Hello,

> I'm a little concerned that the set of scope-specific keys is
> unbounded, and we have a public-key encryption for each one.  That's
> very expensive.  Perhaps we want to limit the set of keys provided, or
> do just one encryption for the entirety of the keys: {} data.

Actually we certainely don't want to limit the number of public keys
because we don't want that a compromised key reveal data of all reliers.
You were talking about GPG, yes GPG is quite expensive but with
libsodium having a pub/priv keypair is really cheap. (basically a random
32 bytes string is you private key and you derive it to get the public key)

That also the reason why we want a service that can link a Firefox
Account to the scoped public key used by an email address.

> A little off topic, but what happens if the user wants to convey "you
> can only see one key" or "no keys at all"?

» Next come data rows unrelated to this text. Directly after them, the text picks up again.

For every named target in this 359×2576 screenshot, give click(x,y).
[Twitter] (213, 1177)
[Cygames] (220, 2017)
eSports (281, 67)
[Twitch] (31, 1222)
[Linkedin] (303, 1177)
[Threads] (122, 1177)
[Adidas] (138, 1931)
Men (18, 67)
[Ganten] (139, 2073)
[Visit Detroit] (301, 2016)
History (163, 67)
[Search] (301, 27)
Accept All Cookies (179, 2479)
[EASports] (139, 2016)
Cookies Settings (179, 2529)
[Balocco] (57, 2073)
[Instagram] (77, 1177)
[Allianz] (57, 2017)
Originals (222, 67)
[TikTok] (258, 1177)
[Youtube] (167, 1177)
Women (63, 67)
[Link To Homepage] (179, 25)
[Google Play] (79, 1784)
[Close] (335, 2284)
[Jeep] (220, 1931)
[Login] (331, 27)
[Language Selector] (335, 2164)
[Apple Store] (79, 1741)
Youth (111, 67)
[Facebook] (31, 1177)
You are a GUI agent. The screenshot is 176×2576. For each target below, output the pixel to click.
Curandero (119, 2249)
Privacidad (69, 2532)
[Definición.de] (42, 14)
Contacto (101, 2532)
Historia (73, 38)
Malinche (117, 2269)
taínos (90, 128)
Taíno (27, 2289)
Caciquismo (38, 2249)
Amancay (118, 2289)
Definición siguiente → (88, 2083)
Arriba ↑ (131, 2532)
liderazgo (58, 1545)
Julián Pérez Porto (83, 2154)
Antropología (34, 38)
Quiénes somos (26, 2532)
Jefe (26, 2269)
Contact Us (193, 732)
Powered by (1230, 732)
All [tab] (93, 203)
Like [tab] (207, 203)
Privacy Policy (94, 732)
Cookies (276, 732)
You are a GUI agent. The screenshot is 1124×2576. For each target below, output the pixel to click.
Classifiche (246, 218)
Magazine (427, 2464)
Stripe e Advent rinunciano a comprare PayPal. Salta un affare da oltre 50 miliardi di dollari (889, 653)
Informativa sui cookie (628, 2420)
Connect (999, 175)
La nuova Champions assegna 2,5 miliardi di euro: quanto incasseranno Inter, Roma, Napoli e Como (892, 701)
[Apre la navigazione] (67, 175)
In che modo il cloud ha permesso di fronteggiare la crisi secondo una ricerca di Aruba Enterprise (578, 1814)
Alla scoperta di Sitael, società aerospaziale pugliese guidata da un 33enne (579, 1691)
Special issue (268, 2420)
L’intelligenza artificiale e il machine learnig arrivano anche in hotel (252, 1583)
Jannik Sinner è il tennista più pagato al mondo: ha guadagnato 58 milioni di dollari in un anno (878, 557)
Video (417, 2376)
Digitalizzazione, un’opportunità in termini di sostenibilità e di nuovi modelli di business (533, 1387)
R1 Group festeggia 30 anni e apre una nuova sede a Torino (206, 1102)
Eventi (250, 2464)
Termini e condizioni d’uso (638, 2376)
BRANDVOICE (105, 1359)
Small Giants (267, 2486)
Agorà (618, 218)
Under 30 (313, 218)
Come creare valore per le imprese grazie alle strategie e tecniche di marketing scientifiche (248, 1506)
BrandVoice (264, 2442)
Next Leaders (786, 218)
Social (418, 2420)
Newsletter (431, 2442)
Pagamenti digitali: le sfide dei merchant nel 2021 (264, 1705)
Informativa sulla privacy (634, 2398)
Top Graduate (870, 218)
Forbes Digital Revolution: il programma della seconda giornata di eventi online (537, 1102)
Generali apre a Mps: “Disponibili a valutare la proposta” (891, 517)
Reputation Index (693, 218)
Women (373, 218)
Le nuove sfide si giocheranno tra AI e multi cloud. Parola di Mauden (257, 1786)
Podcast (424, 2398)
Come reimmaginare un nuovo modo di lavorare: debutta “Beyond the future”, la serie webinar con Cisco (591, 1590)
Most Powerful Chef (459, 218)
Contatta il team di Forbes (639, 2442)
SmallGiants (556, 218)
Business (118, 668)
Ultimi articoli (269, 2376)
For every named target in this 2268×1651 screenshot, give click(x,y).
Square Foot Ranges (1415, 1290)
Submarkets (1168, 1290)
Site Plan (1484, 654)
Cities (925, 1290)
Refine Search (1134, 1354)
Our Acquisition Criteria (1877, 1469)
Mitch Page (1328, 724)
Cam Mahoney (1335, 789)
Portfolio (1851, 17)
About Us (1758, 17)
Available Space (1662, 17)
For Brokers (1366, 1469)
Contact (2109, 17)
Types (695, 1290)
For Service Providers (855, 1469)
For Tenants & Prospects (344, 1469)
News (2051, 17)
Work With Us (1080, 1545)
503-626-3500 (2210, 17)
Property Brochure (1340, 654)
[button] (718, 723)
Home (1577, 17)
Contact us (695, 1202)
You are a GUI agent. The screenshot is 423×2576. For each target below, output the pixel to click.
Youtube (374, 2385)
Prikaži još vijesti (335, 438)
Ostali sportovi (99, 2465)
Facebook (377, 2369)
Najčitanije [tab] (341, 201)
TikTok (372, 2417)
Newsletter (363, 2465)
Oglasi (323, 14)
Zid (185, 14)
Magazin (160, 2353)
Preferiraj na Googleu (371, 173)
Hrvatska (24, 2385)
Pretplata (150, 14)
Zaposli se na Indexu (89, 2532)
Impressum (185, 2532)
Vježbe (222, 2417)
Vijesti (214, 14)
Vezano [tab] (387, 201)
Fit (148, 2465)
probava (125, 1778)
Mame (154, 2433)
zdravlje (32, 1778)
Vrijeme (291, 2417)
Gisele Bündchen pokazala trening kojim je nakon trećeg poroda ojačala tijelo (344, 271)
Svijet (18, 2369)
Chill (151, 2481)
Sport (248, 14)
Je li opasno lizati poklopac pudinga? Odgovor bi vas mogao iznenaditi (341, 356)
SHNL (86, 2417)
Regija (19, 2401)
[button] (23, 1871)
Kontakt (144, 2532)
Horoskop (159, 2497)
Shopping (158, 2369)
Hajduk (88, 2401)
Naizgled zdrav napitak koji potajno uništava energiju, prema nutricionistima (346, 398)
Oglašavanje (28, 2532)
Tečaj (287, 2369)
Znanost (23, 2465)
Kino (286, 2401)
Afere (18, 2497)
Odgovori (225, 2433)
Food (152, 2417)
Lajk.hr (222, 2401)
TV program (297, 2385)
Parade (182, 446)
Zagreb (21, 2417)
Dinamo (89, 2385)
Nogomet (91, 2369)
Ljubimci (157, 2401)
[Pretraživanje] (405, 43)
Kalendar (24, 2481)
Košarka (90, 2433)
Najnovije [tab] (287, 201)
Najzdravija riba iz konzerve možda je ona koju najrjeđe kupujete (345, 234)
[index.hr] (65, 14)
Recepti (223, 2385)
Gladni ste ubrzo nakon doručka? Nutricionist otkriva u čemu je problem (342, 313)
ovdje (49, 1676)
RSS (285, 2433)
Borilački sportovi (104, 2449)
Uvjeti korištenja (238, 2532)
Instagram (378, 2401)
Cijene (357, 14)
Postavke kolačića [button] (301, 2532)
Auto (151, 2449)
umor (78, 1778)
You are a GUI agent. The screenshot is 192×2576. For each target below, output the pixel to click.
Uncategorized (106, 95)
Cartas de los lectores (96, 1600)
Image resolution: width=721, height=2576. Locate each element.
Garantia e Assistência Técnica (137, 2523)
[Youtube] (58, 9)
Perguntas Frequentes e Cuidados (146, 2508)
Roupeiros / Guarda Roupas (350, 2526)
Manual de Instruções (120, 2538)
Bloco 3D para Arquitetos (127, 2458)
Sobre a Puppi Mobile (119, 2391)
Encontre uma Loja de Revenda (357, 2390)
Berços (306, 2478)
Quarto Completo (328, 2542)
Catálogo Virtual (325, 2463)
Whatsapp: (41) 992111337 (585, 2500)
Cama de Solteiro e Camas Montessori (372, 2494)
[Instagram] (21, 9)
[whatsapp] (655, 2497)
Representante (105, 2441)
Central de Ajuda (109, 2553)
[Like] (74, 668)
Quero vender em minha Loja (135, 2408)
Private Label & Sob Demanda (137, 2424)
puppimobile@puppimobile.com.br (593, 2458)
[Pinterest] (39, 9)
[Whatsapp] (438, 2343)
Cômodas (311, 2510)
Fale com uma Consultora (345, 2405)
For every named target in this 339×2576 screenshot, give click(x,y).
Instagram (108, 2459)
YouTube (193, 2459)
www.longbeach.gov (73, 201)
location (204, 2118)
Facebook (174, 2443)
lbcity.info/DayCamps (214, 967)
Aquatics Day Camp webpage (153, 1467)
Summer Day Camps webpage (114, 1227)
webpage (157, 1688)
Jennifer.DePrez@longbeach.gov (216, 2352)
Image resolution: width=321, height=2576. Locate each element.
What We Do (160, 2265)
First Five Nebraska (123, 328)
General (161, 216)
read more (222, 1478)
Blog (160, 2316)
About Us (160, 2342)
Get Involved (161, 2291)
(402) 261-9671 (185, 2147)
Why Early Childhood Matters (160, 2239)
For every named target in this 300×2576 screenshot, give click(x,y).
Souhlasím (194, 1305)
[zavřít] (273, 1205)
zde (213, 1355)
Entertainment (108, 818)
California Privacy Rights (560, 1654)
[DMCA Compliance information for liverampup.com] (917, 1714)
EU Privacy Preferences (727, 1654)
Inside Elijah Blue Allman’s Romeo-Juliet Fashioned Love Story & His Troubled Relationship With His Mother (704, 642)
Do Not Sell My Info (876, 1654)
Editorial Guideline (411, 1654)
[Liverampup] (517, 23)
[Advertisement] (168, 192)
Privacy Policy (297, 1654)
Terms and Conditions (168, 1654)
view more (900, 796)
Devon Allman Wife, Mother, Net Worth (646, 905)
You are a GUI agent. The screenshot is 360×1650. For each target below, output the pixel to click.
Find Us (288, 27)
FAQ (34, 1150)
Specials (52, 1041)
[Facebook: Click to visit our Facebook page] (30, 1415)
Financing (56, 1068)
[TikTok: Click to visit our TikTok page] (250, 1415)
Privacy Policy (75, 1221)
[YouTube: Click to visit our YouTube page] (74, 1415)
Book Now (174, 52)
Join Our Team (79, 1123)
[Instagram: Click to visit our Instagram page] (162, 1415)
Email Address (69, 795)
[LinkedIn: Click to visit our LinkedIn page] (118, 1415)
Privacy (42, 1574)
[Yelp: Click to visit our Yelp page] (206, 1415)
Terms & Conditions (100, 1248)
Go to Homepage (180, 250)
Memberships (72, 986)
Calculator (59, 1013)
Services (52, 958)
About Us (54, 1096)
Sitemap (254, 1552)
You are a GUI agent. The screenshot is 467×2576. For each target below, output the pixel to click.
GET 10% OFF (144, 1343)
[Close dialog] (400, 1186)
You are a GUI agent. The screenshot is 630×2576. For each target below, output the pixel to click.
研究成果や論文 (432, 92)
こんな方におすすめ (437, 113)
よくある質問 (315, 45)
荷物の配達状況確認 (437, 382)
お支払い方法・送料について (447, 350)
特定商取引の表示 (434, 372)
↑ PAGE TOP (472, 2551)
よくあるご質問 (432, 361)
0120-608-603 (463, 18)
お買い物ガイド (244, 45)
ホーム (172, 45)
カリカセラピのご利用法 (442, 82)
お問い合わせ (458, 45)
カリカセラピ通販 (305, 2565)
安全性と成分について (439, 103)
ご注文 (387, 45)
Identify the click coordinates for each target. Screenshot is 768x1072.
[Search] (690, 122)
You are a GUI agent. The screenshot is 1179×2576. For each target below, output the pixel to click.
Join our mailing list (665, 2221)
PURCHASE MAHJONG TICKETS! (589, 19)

I supposed we don't accept him to use the application then.
Also because the key are scoped, we may not need to ask him the
permission. I think client_id related keys should always come with an
oauth login if the PUBKEY is provided.

> * is there any request and response integrity at the fxa-oauth
> protocol level?  I'm going to assume encrypt() is encrypt-and-HMAC
> throughout.  How does the relier know the keys in /authenticate are
> the same as those in /token?  Is this kind of state something that
> reliers expect to maintain already?

What I understood is that the public key is send only on the
/authorization endpoint and kept for use on the /token

Ryan, if I understand correctly, the oauth content-server is talking to
another server to validate the user the keys, the aim is to give to that
server the public-key so that it can build kAr and kBr and encrypted them.

It looks good to me.

Thanks for taking the time to go through all this.